中国、東京五輪の支持強調 「北京」へ日本の協力狙う

 【北京・坂本信博】中国政府は23日の東京五輪開会式に首脳級の出席を見送った。中国との対立が深まる米国と歩調を合わせる日本へのけん制とみられる。ただ、習近平指導部は東京五輪への支持を一貫して表明し続けてきた。習指導部が威信をかける来年2月の北京冬季五輪を巡っては、新疆ウイグル自治区での人権抑圧を理由とするボイコット論が国際社会でくすぶっている。このため、五輪に関しては日本との協力体制を維持し、日本の支持を確実にしたい思惑が透ける。

 中国は2014年のソチ冬季五輪には習国家主席が自ら出席し、16年のリオデジャネイロ五輪と18年の平昌冬季五輪には副首相を派遣した。

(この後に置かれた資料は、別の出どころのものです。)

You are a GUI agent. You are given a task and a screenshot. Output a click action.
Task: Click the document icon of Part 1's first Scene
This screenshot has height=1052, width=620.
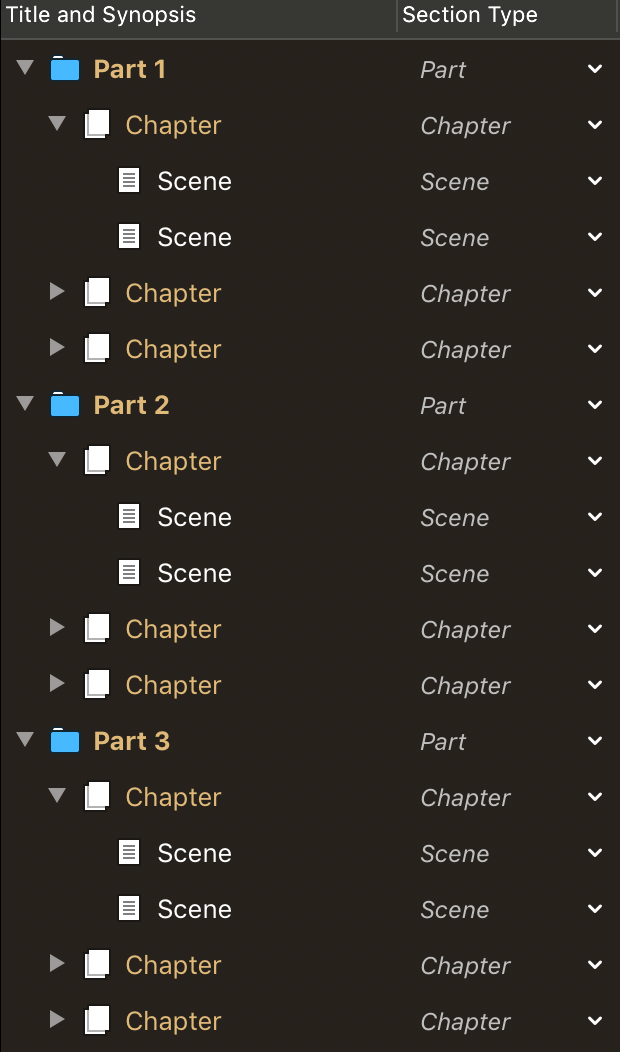(x=129, y=181)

 日中外交筋によると、東京五輪には、習指導部を構成する共産党政治局員(25人)でもある孫春蘭副首相の派遣を調整していたが、東京での新型コロナウイルスの感染拡大や、台湾問題などで米国と一緒に対中批判を強める日本への反発から見送ったという。

 中国外務省の趙立堅副報道局長は22日の記者会見で、開会式の出席者を尋ねる質問に直接答えず「中国は東京五輪の順調な開催を支持する」と強調。攻撃的な「戦狼外交」で知られる趙氏だが、東京五輪に関してはこれまでも同様の発言を繰り返している。

 中国メディアでは東京五輪に関して、無観客開催や日本のコロナ対策を批判的に報じるものもあるが、好意的な報道が大勢。国営中央テレビは約800人もの取材団を日本に派遣した。関係者は「冬季五輪報道の予行演習に加え、東京五輪の失敗点や成功点の詳細な情報を収集して大会運営に生かすため」と明かす。

 中国では来年秋、共産党の5年に1度の最重要行事で、習党総書記の3期目続投決定が確実視される党大会が控える。

 北京の外交筋は「習指導部にとって冬季五輪は、日本が果たせなかった『新型コロナウイルスに打ち勝った証し』をアピールし、習氏の偉大さを国民に示す極めて重要な機会。東京五輪支持を通じて日本がボイコット論に同調するのを封じ、冬季五輪開催を確実にする狙いがある」と話した。